__YOUR GOAL__:
Out of the lines below, please list those that hold the string "dropdown".

__MATERIAL SUPPLIED__:
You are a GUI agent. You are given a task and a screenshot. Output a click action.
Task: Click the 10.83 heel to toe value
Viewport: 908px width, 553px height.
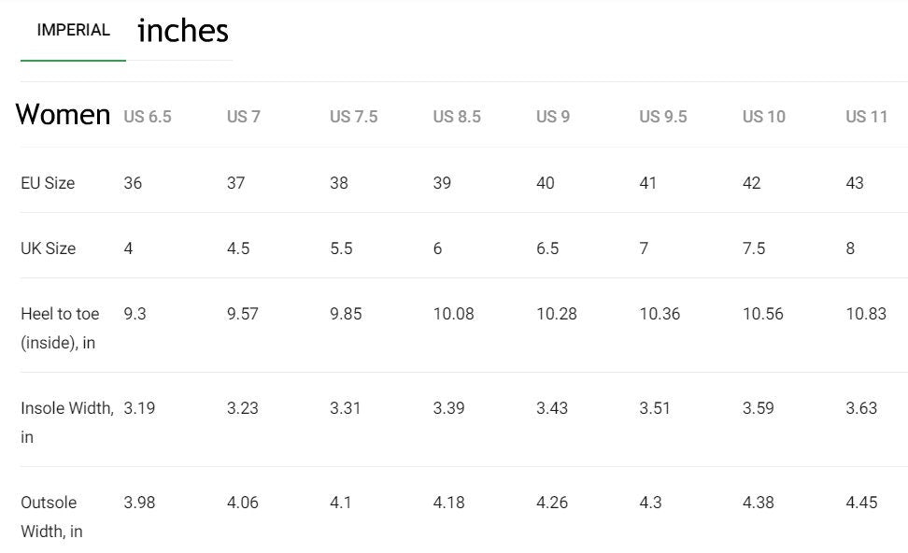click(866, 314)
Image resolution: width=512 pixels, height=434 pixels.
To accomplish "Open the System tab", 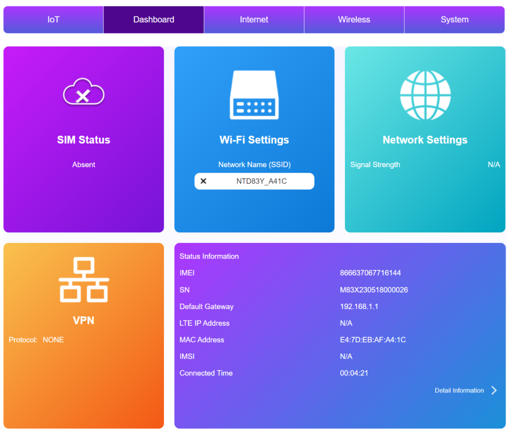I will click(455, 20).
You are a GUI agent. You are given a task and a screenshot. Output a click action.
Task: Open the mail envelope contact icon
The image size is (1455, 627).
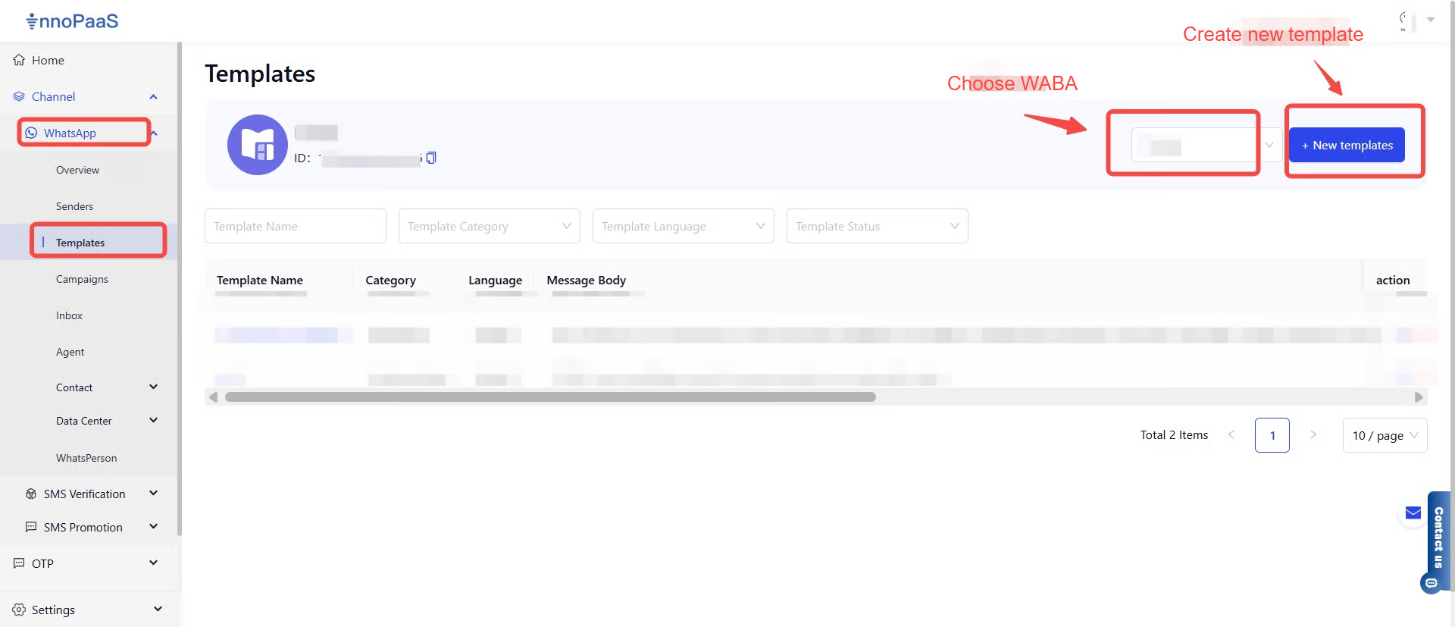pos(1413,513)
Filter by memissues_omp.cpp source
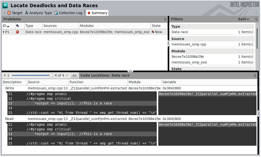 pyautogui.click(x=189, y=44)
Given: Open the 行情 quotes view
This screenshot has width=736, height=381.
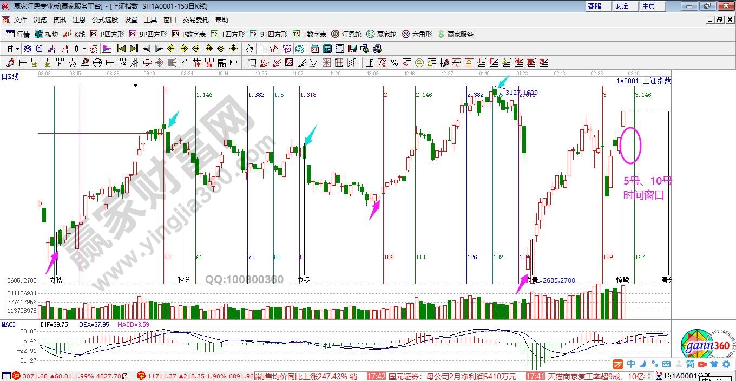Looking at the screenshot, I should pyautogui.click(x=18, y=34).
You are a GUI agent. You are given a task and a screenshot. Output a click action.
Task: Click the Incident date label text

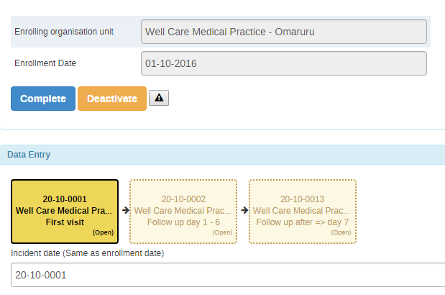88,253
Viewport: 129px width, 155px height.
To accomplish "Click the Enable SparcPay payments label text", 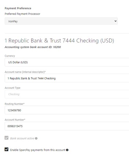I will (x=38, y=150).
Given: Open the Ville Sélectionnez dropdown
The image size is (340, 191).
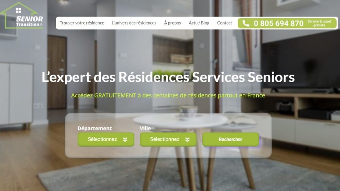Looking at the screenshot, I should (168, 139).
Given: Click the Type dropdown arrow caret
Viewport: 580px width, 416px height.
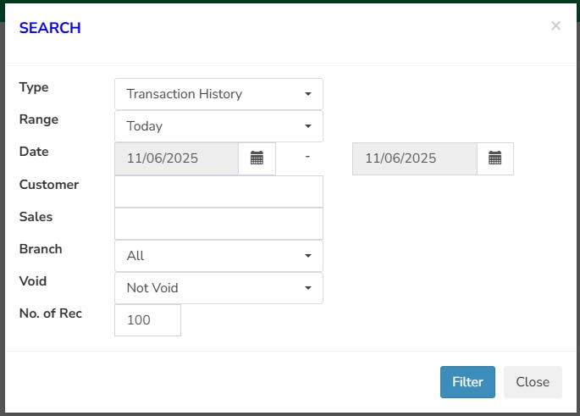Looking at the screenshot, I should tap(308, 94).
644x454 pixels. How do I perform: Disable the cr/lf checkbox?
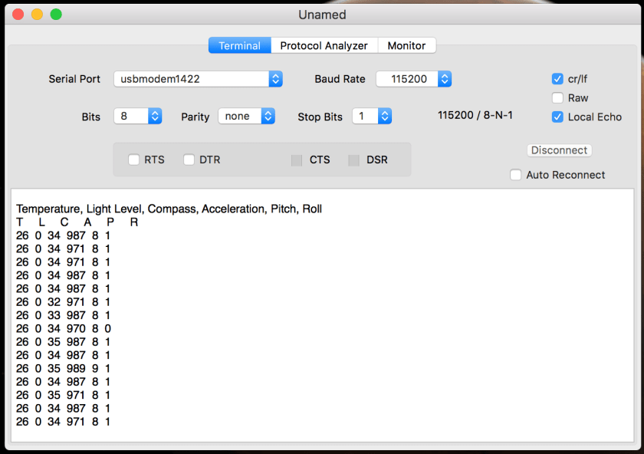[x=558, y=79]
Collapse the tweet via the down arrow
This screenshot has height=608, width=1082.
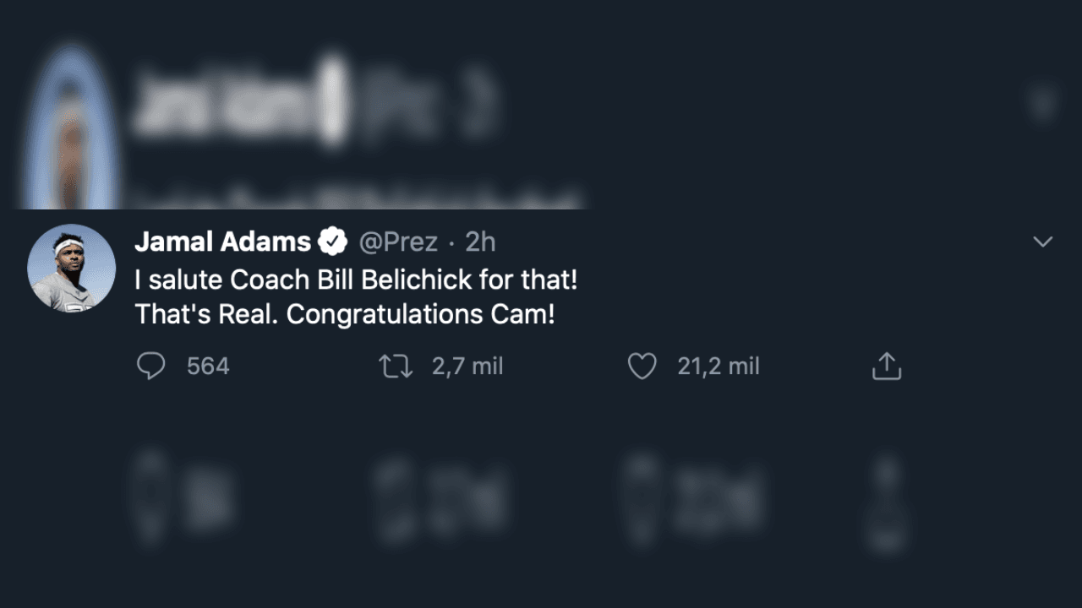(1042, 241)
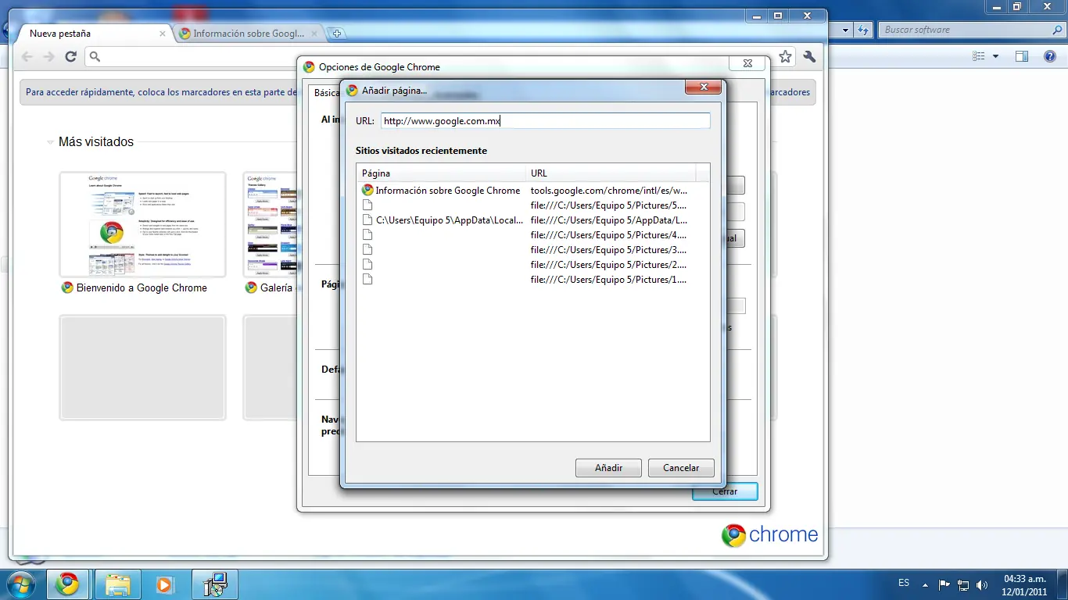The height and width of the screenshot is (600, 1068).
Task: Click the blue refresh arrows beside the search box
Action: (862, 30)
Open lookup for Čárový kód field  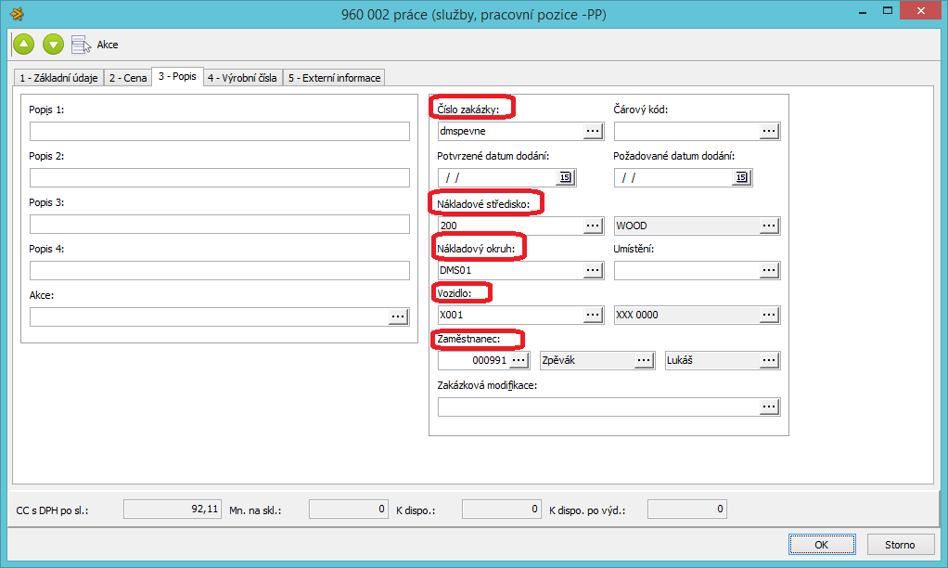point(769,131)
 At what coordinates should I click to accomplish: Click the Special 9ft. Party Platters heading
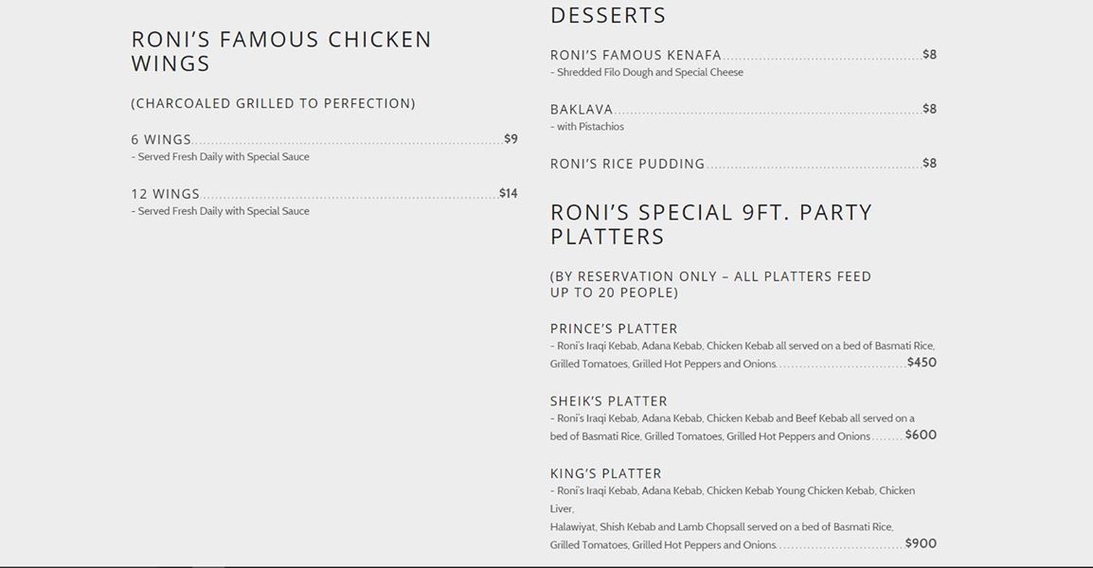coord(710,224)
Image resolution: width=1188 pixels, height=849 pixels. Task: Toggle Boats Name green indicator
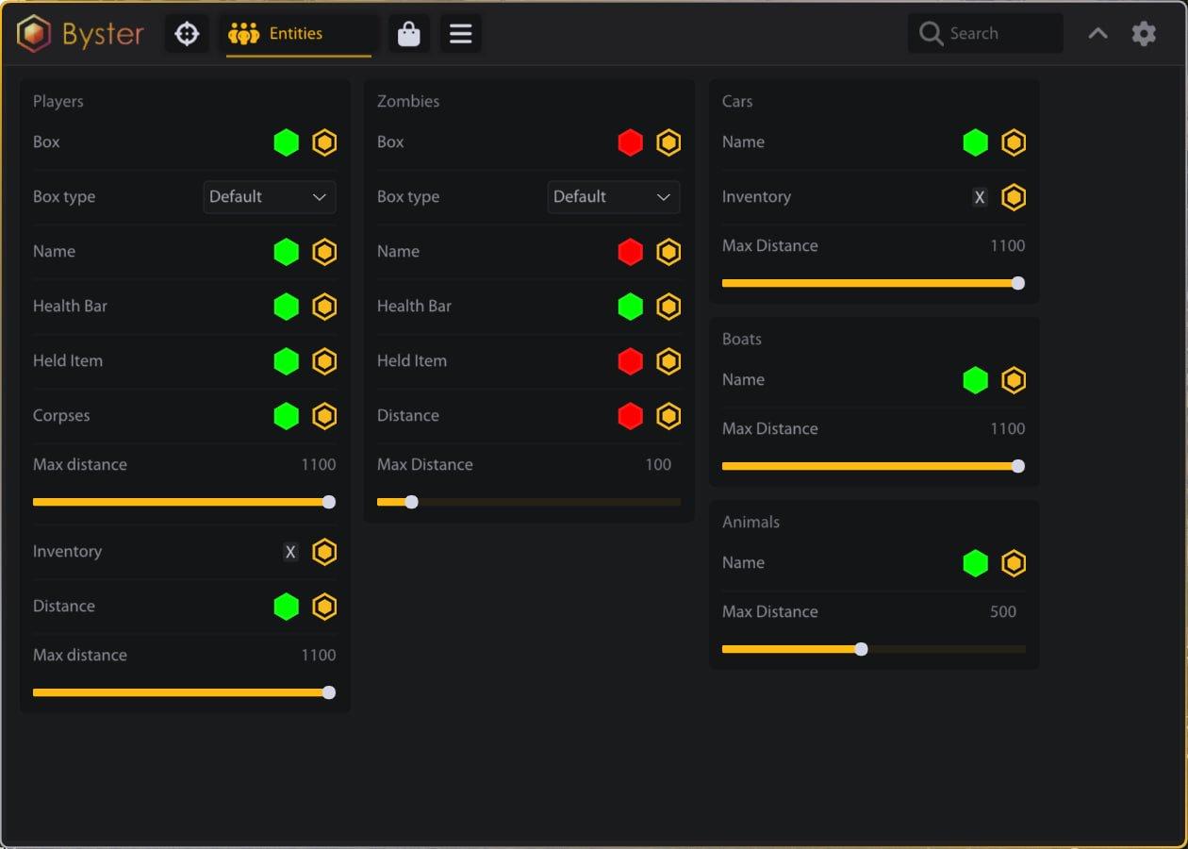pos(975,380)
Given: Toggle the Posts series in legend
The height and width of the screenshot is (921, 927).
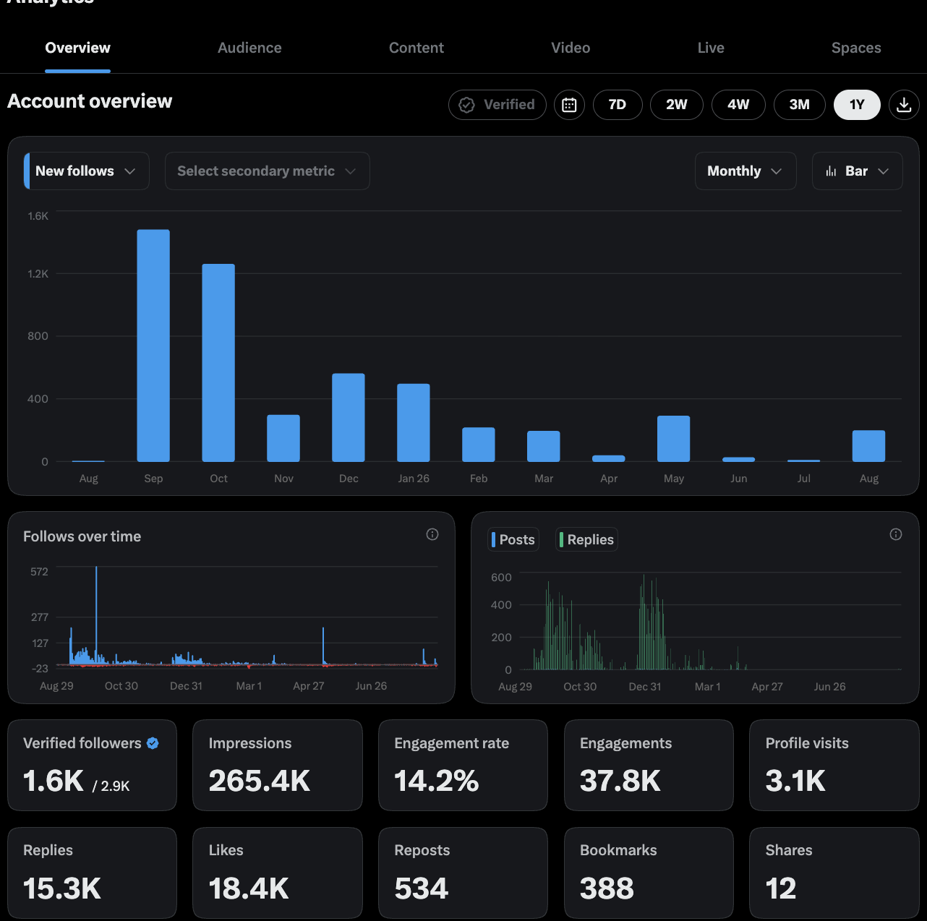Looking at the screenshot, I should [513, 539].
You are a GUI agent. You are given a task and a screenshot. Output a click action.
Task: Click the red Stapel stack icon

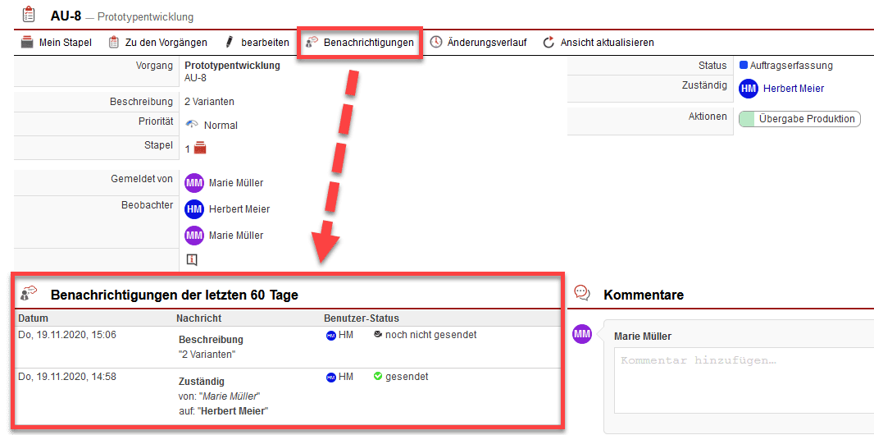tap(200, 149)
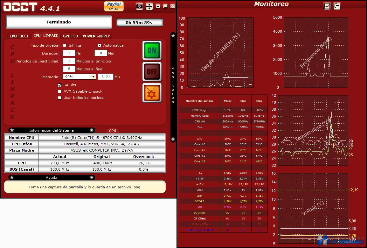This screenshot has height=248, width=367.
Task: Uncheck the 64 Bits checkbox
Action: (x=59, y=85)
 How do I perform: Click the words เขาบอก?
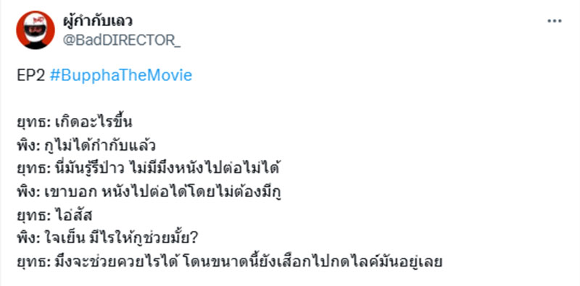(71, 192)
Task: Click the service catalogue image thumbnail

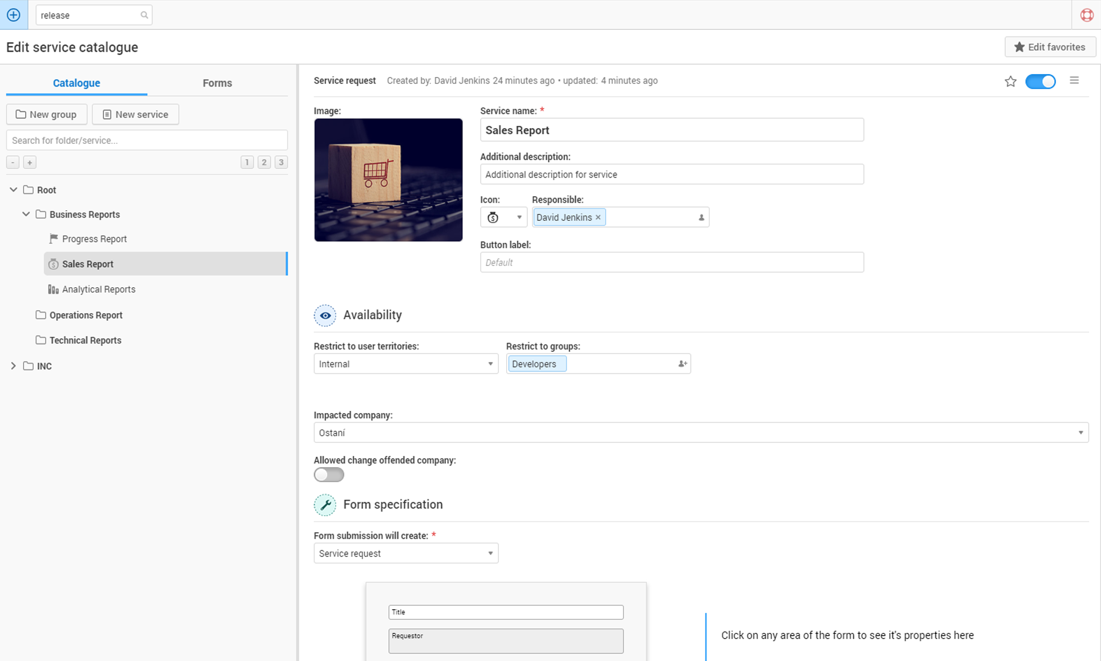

__WRITTEN ANSWER__:
Given: Open the Ville Sélectionnez dropdown
Given: Click the Type dropdown arrow caret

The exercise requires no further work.